DIRECTIONS FOR THIS TASK: Although pictures appear in the data, the answer should contain only the lines from its start through the line with "Task: Show hidden system tray icons chevron", written out exactly.

Pixel coordinate grounding data:
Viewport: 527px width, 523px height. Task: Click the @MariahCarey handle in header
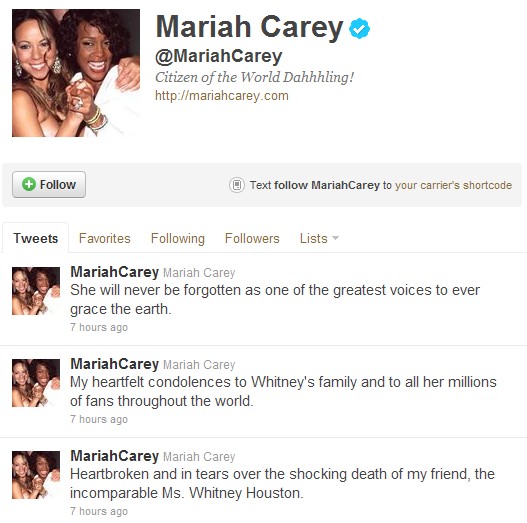(x=219, y=56)
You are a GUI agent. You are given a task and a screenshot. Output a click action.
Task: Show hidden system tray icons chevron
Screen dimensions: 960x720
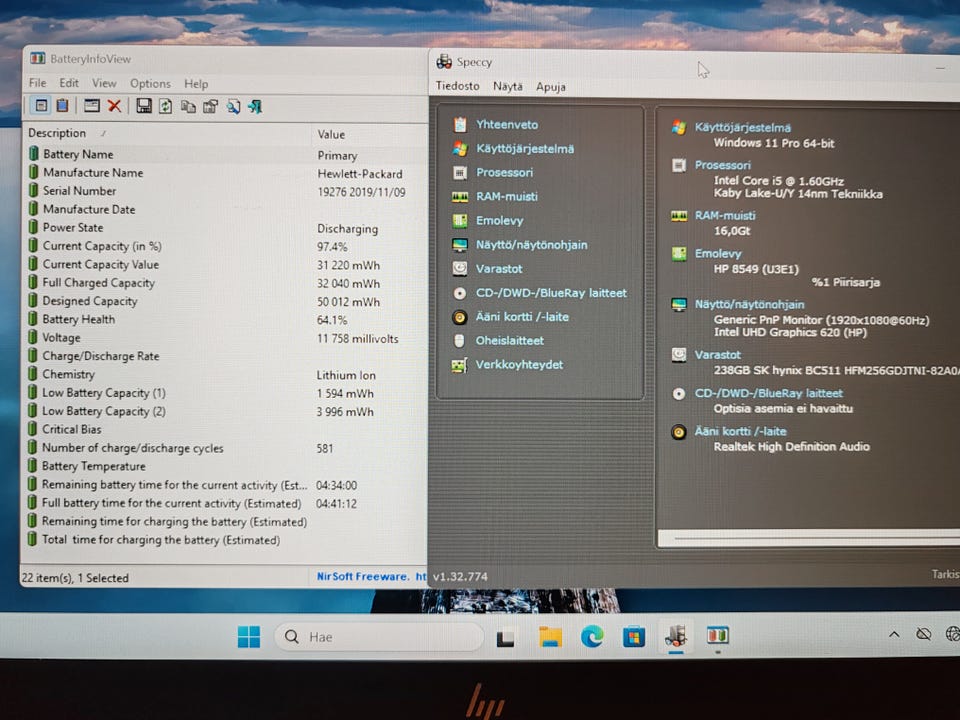[893, 635]
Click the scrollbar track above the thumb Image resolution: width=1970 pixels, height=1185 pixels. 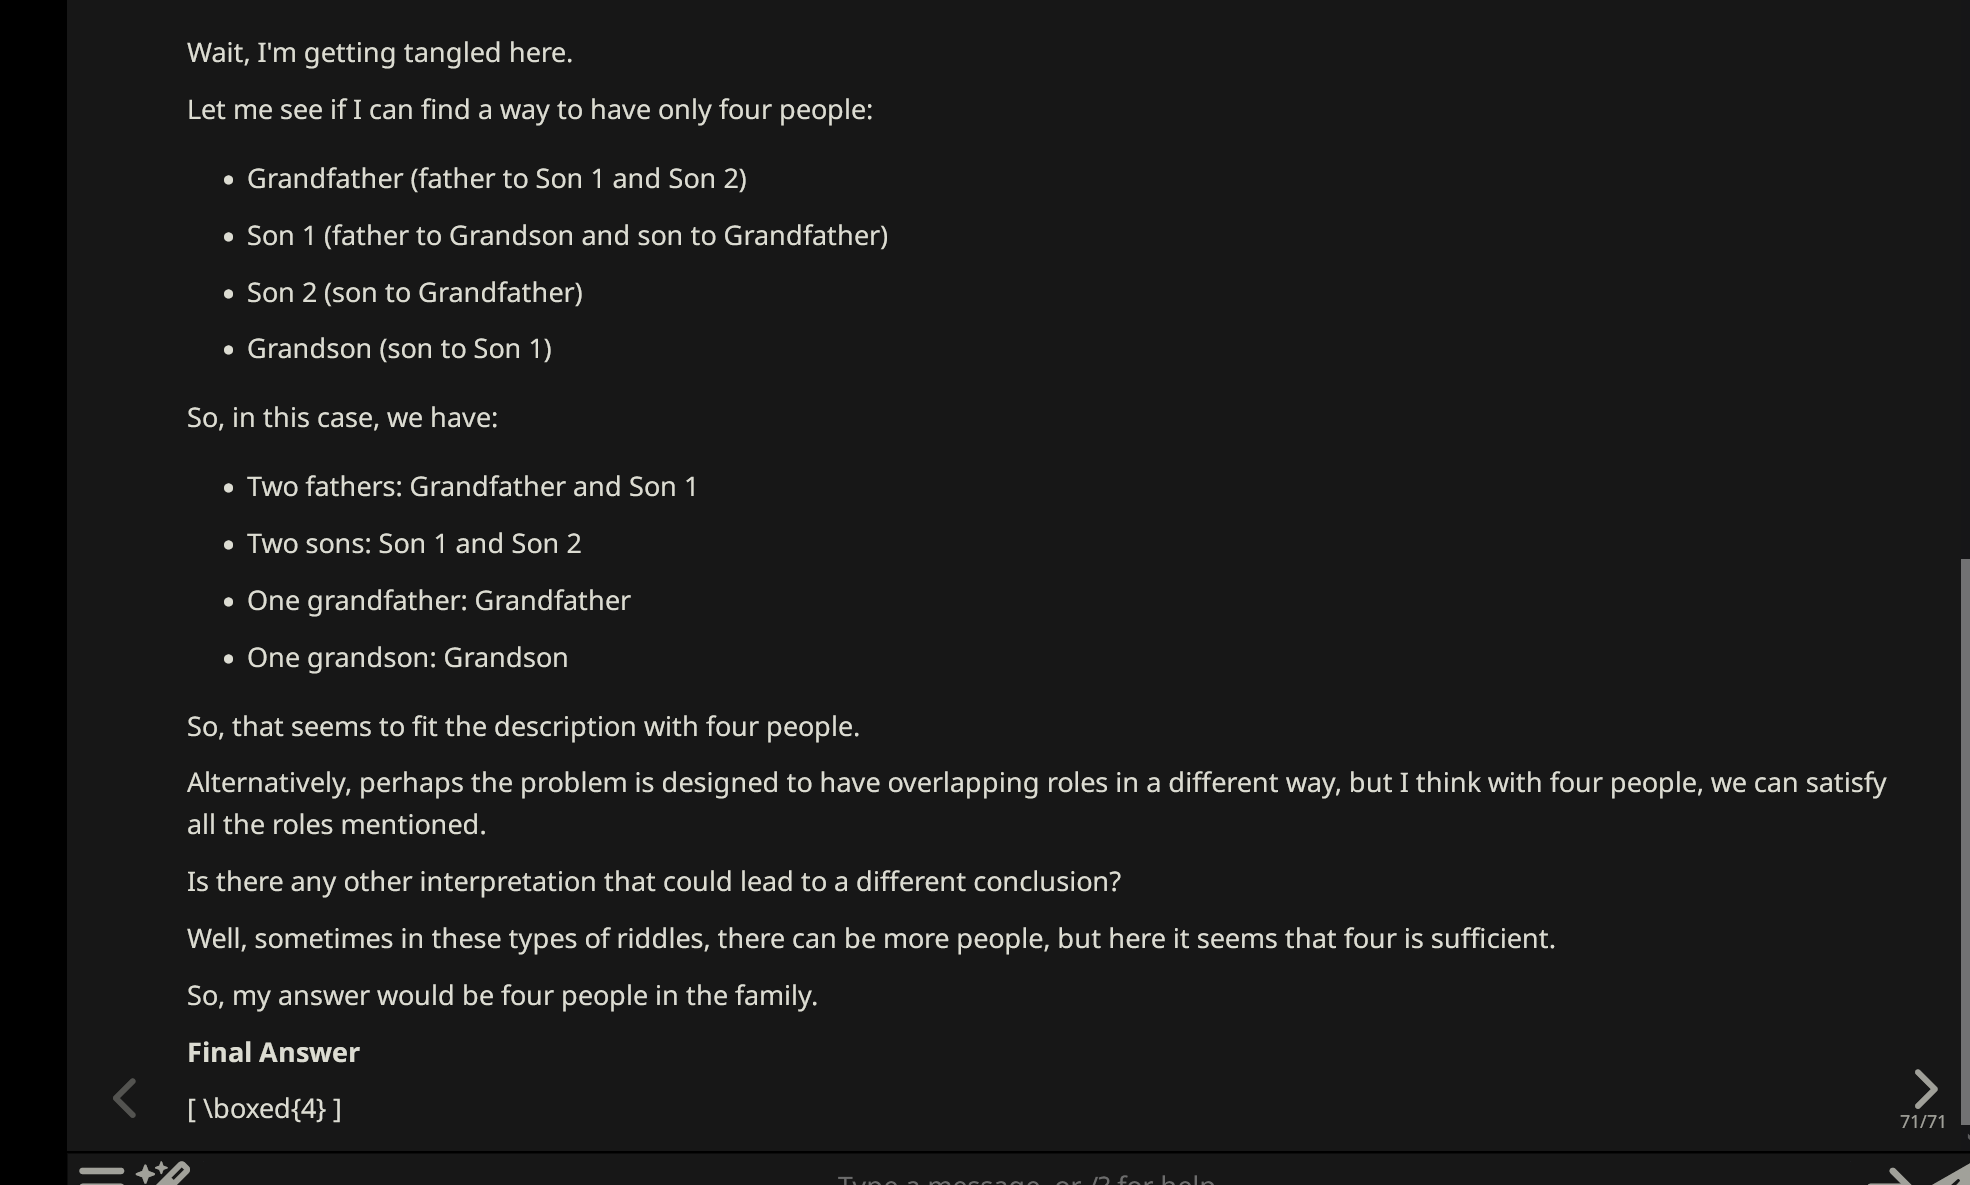pyautogui.click(x=1964, y=280)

ANSWER BOX:
Viewport: 527px width, 523px height. Task: Click the @MariahCarey handle in header
(x=219, y=56)
You are a GUI agent. You are given a task and a screenshot. Output a click action.
Task: Show hidden system tray icons chevron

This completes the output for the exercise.